The Size:  As the photos show, this is not a large tomato.  We sold them in quarts to individuals and by the pound to restaurants.  They are excellent in sandwiches, but it takes several slices, which is usually a whole tomato.

The History:  Andrey Baranoviski, a Seed Savers Exchange Listed Member and resident of Minsk, Belarus, began sending several different Minsk tomato varieties to North America in the mid-2000s.

Most of the varieties have ‘Minsk’ in their name, so when ordering these tomatoes, be sure to have the full name so that you get the tomato that you wanted.
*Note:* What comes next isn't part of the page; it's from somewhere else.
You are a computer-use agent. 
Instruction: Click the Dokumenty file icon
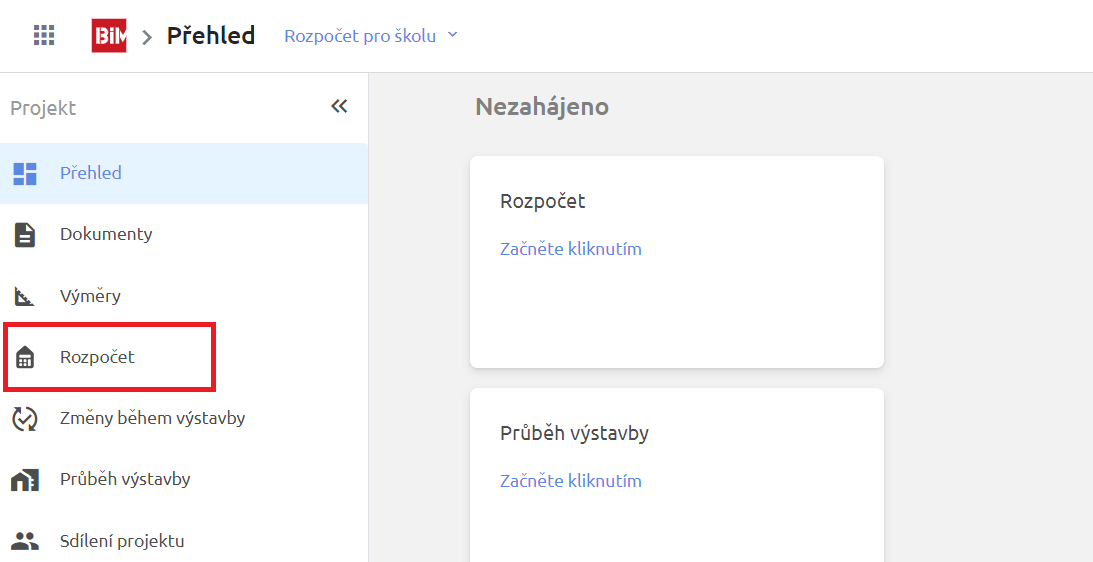pos(25,235)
Experimental Farm Network (EFN) received seed from USDA GRIN and was impressed with its earliness and flavor when grown in the Mid-Atlantic, so began promoting the variety.

While Barnaoviski still offers the seed through Seed Savers Exchange, it’s now possible to purchase the seed from North American growers by googling one of the four names used at the top of this blog post.

In 2017, we had our first tomato from field-grown plants on July 9.  For 2018, we will be growing these tomatoes in our new high tunnel with a goal of producing marketable quantities for July 4th.  I agree with EFN that this tomato shows great promise for Mid-Atlantic commercial and home production for those that want a worthwhile-tasting tomato as early as possible.